AL: It hasn’t been any kind of significant change as much as just our own evolution as a company. We’re now around 1,600 employees, we operate around the world, we have 74,000 customers, so there’s a whole bunch of things that as we scale up as an organization — not the least of which is going public — where we have just become more operationally rigorous. So as we’re scaling up, it makes sense to ensure we have a sustainable business model that doesn’t require outside capital, which is why the cash flow elements to the business are so incredibly important. But it hasn’t restricted our growth, we’re just making sure that we execute as effectively as possible and that we’re driving that growth in as efficient of a way as possible. I think that’s what you’re starting to see show up in the business. I don’t think we’re trading off that much from a top-line standpoint, but ultimately we’re building a much healthier organization and a much healthier business.
MW: What’s the next milestone beyond cash generation? Is actual GAAP profitability ahead? You’ve discussed $1 billion in annual revenues, is there a target year for that? Are there other serious financial goals?

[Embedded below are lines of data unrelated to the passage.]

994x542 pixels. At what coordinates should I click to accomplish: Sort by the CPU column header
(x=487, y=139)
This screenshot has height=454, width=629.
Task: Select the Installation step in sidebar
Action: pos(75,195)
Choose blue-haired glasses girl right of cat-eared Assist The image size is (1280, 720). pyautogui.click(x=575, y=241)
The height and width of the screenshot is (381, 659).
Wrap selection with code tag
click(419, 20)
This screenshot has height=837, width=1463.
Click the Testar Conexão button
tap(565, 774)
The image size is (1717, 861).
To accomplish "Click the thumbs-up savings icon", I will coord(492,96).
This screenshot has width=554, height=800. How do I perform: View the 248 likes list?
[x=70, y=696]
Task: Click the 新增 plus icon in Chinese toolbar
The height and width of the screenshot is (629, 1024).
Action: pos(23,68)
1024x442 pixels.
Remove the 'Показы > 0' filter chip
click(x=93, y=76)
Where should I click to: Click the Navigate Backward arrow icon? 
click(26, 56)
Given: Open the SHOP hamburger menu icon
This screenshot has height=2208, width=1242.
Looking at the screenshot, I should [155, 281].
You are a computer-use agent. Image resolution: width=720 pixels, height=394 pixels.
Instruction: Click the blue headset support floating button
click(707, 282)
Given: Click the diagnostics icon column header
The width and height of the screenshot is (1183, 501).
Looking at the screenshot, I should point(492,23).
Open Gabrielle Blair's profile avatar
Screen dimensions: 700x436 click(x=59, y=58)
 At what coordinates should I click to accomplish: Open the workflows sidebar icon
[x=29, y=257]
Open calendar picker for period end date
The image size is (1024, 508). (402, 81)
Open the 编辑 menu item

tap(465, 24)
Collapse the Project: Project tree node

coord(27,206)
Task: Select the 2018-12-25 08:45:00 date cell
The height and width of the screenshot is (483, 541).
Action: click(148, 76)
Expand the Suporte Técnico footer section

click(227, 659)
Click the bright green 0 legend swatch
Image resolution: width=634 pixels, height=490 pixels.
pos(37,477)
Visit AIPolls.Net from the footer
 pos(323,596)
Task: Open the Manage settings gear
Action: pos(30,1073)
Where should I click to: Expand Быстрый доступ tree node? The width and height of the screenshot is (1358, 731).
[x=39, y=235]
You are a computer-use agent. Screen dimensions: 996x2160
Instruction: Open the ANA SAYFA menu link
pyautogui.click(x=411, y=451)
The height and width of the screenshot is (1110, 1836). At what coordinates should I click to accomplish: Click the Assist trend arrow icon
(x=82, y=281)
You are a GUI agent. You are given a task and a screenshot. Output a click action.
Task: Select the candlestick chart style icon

AL: Yeah, we are on a path to $1 billion in revenue over the next few years, that’s probably the most significant next major medium-term milestone, so obviously this year’s financial metrics are going to be incredibly important to ensuring we’re on that path. We guided to more than $500 million in revenue this year, so the $1 billion mark is the next significant material milestone that we kind of have a flag in the ground on.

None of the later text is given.